Ya la champaña lavó los años de frustración de los Rays de Tampa, pero es evidente que no están listo para bajar los brazos y conformarse con lo que han conseguido.
Aspiran a más, buscan más y trabajan para eso.
Tampa probó que es algo más que un equipo inspirado y dispuesto a dejar de ser el hazmerreír de las Mayores. Es, sin muchos rodeos, un buen equipo, con talento y agallas, que lejos de arrugarse ante las dificultades, crece cuando su carácter es sometido a prueba.
Los Rays han dado una lección sobre cómo escoger y desarrollar jugadores. Al ser últimos, han escogido de primeros siete veces en el dratf, pero lo han hecho bien.
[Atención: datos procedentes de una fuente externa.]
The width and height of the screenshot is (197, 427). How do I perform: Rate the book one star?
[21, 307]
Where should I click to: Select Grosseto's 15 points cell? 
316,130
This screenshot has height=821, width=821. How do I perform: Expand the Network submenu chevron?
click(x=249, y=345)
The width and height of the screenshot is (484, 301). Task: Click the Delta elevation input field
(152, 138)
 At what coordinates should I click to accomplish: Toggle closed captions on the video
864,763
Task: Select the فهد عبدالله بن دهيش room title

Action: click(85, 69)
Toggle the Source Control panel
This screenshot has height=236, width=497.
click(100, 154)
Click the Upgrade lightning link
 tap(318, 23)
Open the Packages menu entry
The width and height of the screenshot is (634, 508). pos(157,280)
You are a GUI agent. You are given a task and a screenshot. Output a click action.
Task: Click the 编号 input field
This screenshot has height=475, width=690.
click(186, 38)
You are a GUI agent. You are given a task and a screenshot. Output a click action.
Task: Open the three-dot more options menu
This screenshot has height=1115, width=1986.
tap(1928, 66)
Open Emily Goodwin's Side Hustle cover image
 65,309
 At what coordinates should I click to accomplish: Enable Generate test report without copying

El siguiente paso ha sido esperar por su madurez y luego agregar algunas piezas que los complementen con la experiencia y serenidad que sólo el tiempo puede proporcionar.
Después se han agrupado tras un mismo objetivo. Desde ejecutivos, hasta peloteros y técnicos. Cambiaron el nombre, el uniforme, el logotipo y sobre todo la mentalidad. Ese crédito se le debe a Joe Maddon.
Desarrollar jugadores no sólo es proporcionarles las condiciones para que su talento sea explotado al máximo. También es descubrir el momento para el ascenso o la continuidad en el mismo nivel. A Evan Longoria le hicieron una seña cuando estaba listo. Y ahora vemos a Joe Price, el fenomenal zurdo que seguro los Filis verán mucho en el clásico.
Tampa es un equipo de balance. Su pitcheo es responsable al abrir y al cerrar. La defensa simplifica con la frecuencia de consagrados infielders y el bateo ha mostrado un poder que no se había calculado, además de su capacidad para hostigar.
En ese cierre ante Boston, los Rays probaron además que tienen personalidad y que aunque jóvenes, son inmunes al nerviosismo y a la presión. Es un equipo con hambre de gloria y los Filis tendrán que estar muy atentos. De lo contrario, la tropa de la bahía de Tampa se los puede engullir.